Teaching Seniors How to Use New Technologies
If you’re an adult child or grandchild in this day of ever-evolving technological advances, at some point you’ll likely find yourself teaching seniors technology. With so much happening online and through our smart devices, it’s natural to want senior loved ones to be able to join in. Some seniors, of course, will have already taken to new technology like a fish to water or they’ll be excited to learn more, but if they feel hesitant, you may want to start by highlighting the benefits of technology for seniors.

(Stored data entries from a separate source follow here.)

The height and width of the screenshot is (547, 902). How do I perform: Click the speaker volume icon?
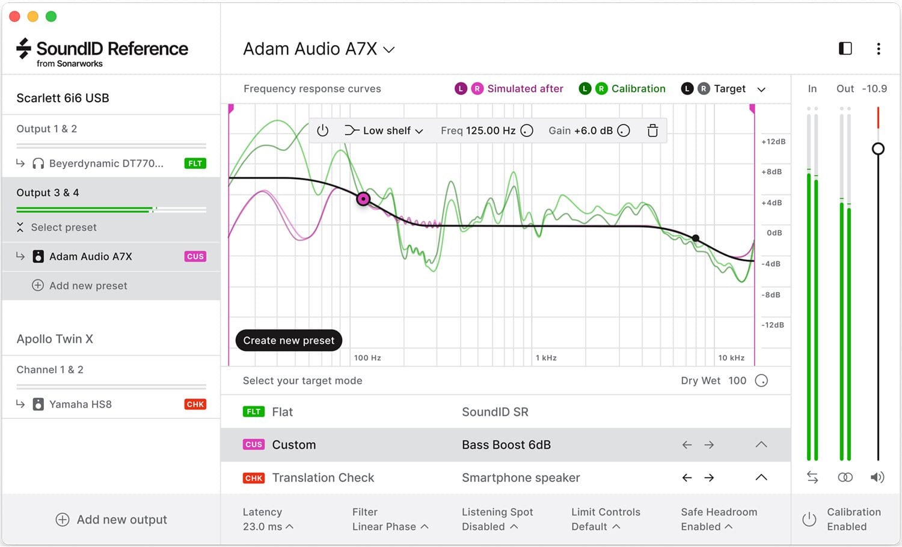[x=877, y=477]
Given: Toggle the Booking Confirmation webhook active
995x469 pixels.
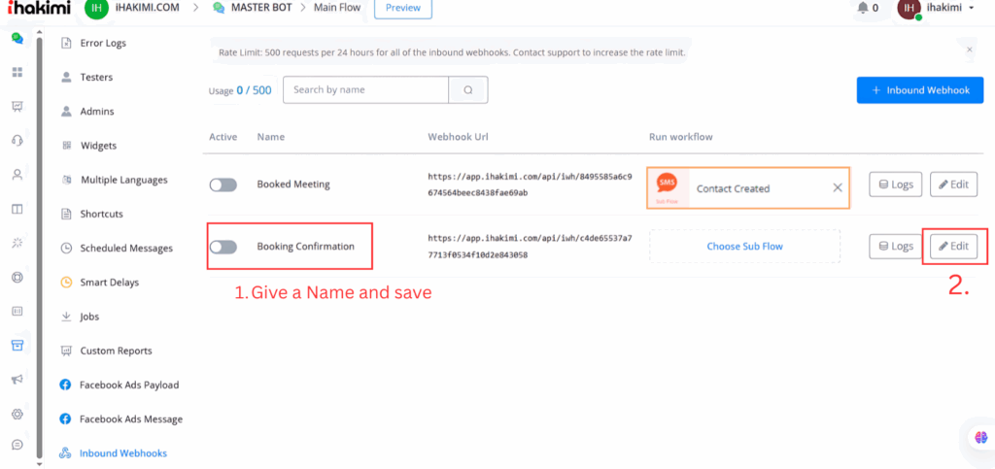Looking at the screenshot, I should pos(223,247).
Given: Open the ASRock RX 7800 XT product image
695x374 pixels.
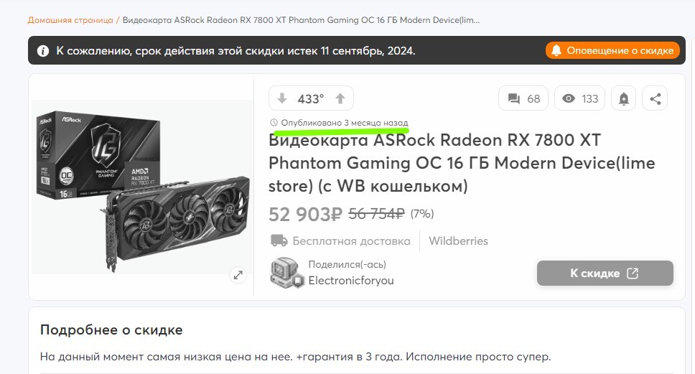Looking at the screenshot, I should click(x=142, y=187).
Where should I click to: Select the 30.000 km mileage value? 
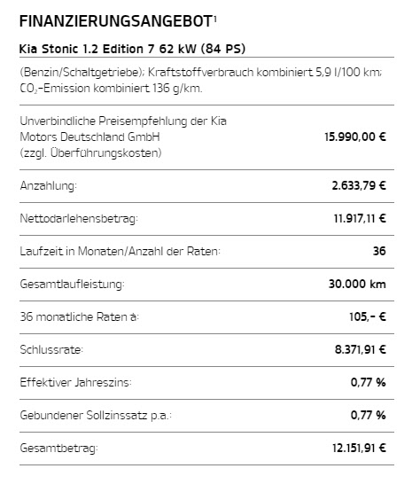point(357,284)
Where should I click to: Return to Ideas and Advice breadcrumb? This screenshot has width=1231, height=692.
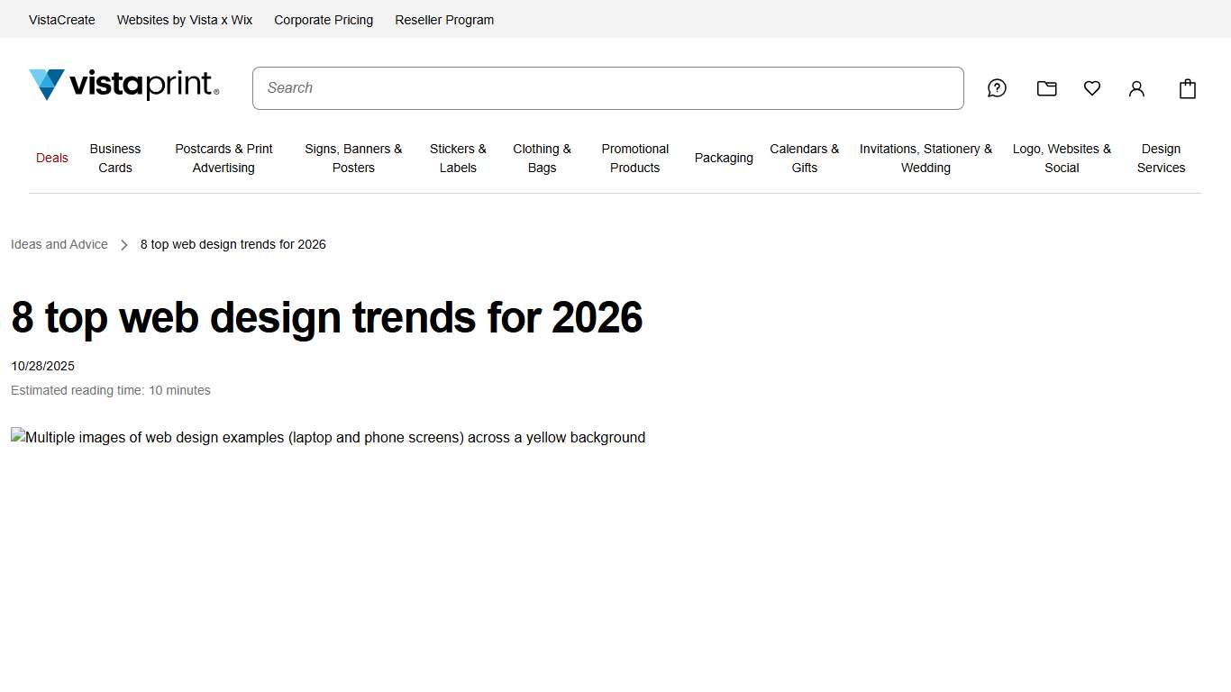pos(59,244)
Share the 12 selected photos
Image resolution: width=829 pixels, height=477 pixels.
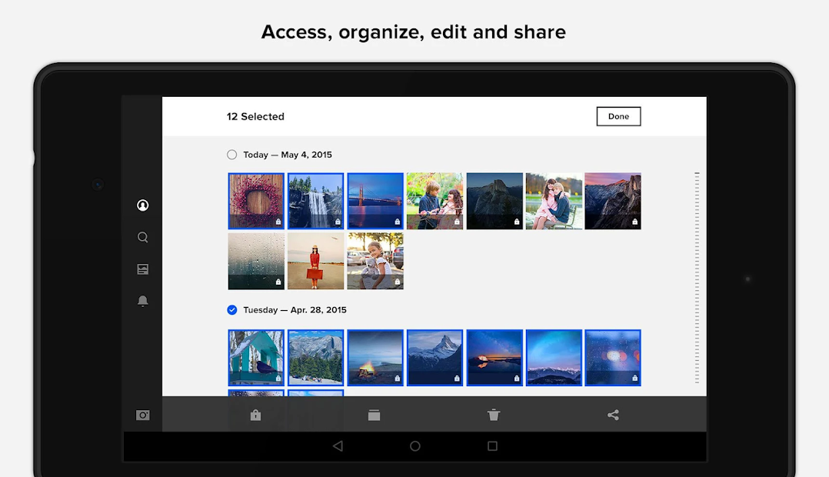612,415
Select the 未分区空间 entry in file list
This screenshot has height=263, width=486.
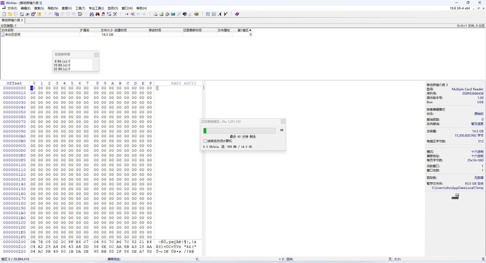point(13,35)
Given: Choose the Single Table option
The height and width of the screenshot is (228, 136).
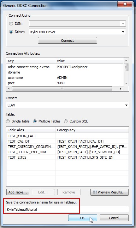Looking at the screenshot, I should click(x=8, y=121).
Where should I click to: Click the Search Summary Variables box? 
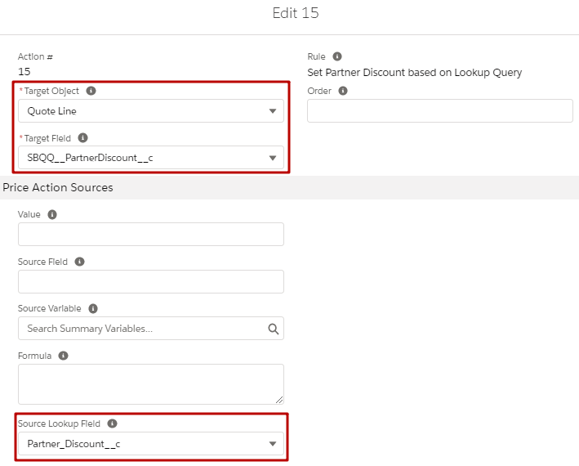[x=151, y=328]
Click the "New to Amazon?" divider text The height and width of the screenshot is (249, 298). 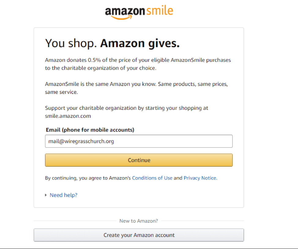tap(139, 221)
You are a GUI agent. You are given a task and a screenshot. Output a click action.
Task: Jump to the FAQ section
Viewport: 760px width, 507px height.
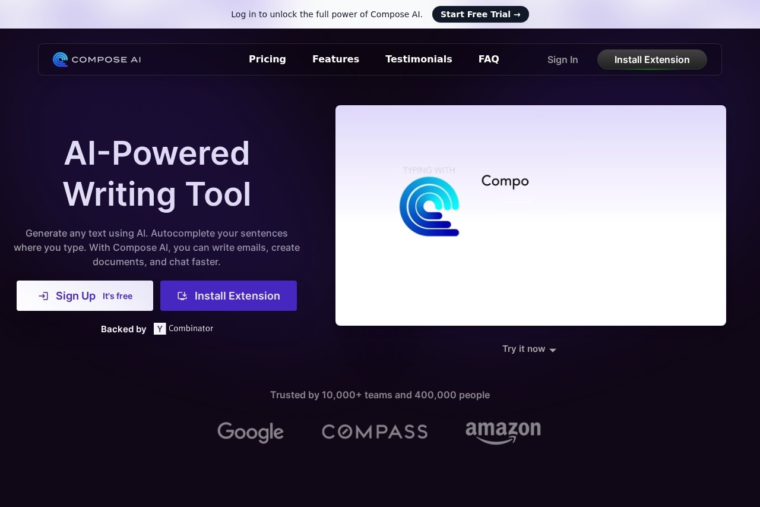click(x=489, y=59)
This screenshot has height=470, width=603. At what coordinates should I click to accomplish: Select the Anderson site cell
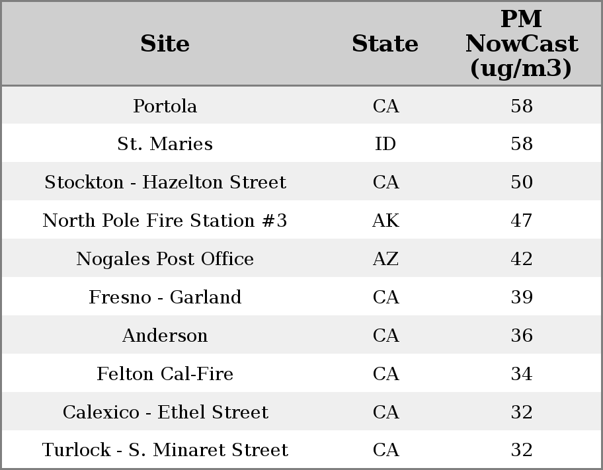tap(165, 336)
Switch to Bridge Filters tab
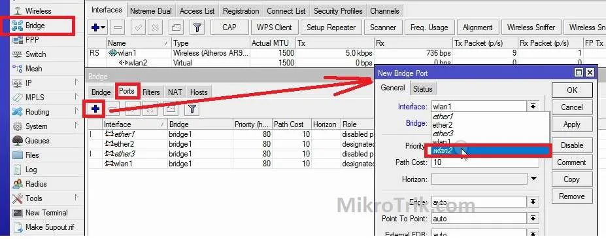The image size is (606, 239). coord(151,92)
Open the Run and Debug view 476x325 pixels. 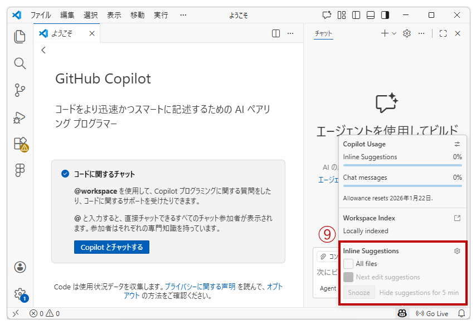click(20, 117)
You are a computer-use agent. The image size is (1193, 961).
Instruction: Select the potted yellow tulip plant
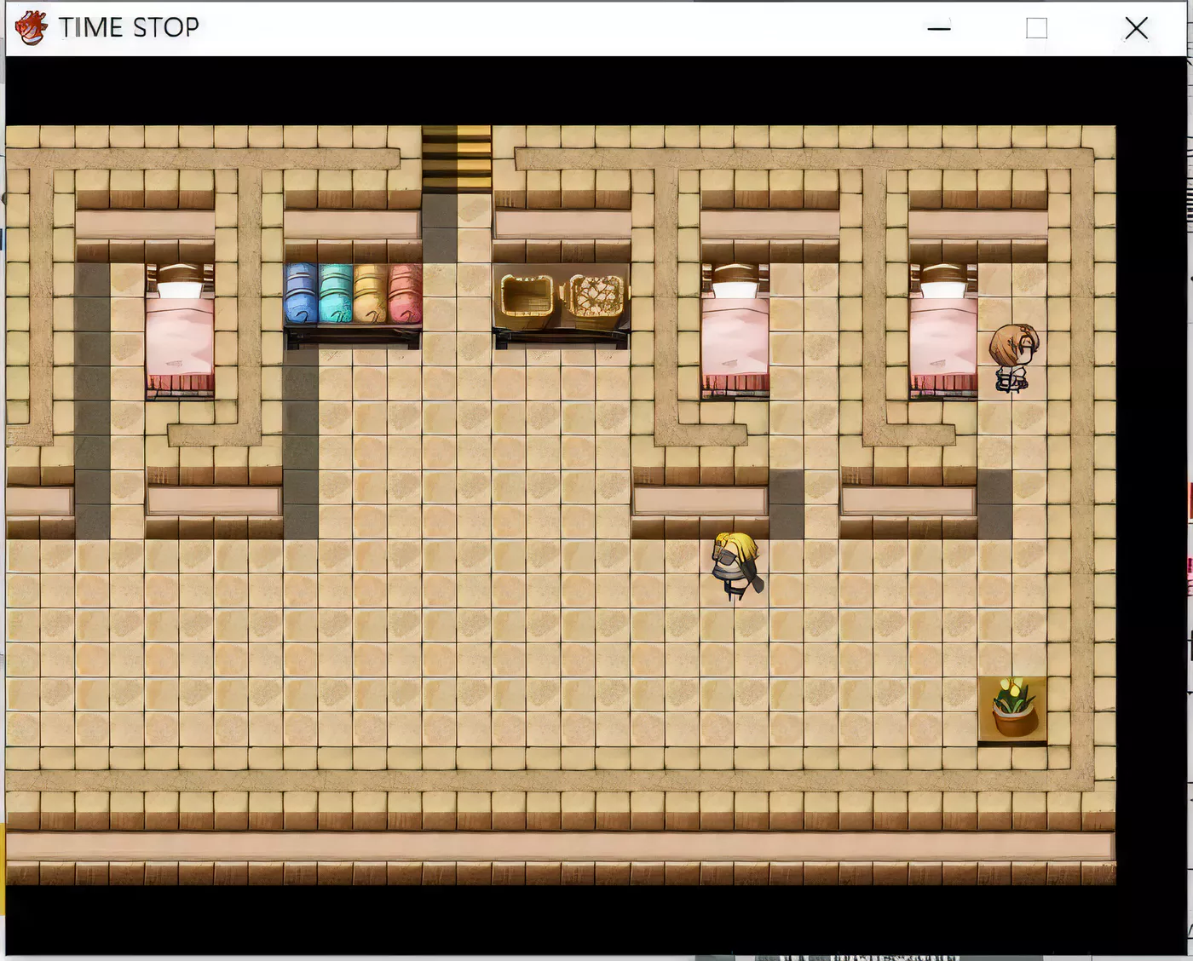pos(1012,708)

Benefits of Technology for Seniors
Texting, video chats and social media are all great ways for seniors to stay in touch with family and friends. If they want to know how their grandchildren’s vacation was, they can check out the photos on Instagram. If they want to see a new great-grandchild who lives far away, they can video call on Skype, FaceTime or Zoom. One of the best tactics for how to encourage seniors to use technology is explaining how it brings their loved ones closer.
Almost anything they may want to learn is on the internet. They can find endless audiobooks on Audible or library apps and e-books for their e-reader. Podcasts cover myriad topics, and they can make workouts or car rides more interesting. If they really want to pursue education, they can even finish a new degree online.
Games with grandkids, daily crosswords, Sudoku, jigsaw puzzles, email trivia — they can play almost any game on their phone, tablet or laptop. There are even specialized games designed for seniors to sharpen cognition and memory.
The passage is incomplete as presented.